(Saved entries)
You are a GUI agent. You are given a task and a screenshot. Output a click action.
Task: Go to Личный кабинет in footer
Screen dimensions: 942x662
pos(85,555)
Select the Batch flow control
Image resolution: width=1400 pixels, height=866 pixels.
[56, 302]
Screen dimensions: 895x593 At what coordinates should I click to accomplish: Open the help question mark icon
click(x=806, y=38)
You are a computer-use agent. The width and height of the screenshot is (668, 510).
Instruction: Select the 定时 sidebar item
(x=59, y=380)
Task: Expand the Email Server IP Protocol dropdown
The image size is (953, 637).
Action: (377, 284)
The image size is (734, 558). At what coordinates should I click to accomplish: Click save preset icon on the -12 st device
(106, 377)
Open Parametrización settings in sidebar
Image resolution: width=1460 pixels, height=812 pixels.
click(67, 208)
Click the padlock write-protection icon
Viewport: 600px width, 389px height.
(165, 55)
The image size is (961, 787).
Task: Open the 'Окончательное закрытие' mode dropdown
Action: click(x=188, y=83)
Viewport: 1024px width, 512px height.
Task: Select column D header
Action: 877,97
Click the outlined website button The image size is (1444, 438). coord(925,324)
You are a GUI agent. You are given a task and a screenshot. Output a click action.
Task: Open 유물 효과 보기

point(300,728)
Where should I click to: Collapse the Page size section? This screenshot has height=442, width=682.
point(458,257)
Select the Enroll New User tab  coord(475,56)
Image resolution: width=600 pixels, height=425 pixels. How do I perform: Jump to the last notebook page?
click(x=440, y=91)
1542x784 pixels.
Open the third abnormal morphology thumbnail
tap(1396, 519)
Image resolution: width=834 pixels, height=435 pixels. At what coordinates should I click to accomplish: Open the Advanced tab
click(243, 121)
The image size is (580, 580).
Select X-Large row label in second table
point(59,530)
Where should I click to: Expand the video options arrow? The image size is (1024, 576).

WHAT YOU ARE ASKED TO DO. Restate word for word the lines above, beginning with the one that contains "Image resolution: width=834" and ending with the last line.

EXERCISE RESULT.
Image resolution: width=834 pixels, height=435 pixels. At what coordinates should I click to accomplish: Open the Advanced tab
click(243, 121)
The image size is (580, 580).
Select X-Large row label in second table
point(59,530)
Where should I click to: Expand the video options arrow? The image size is (1024, 576).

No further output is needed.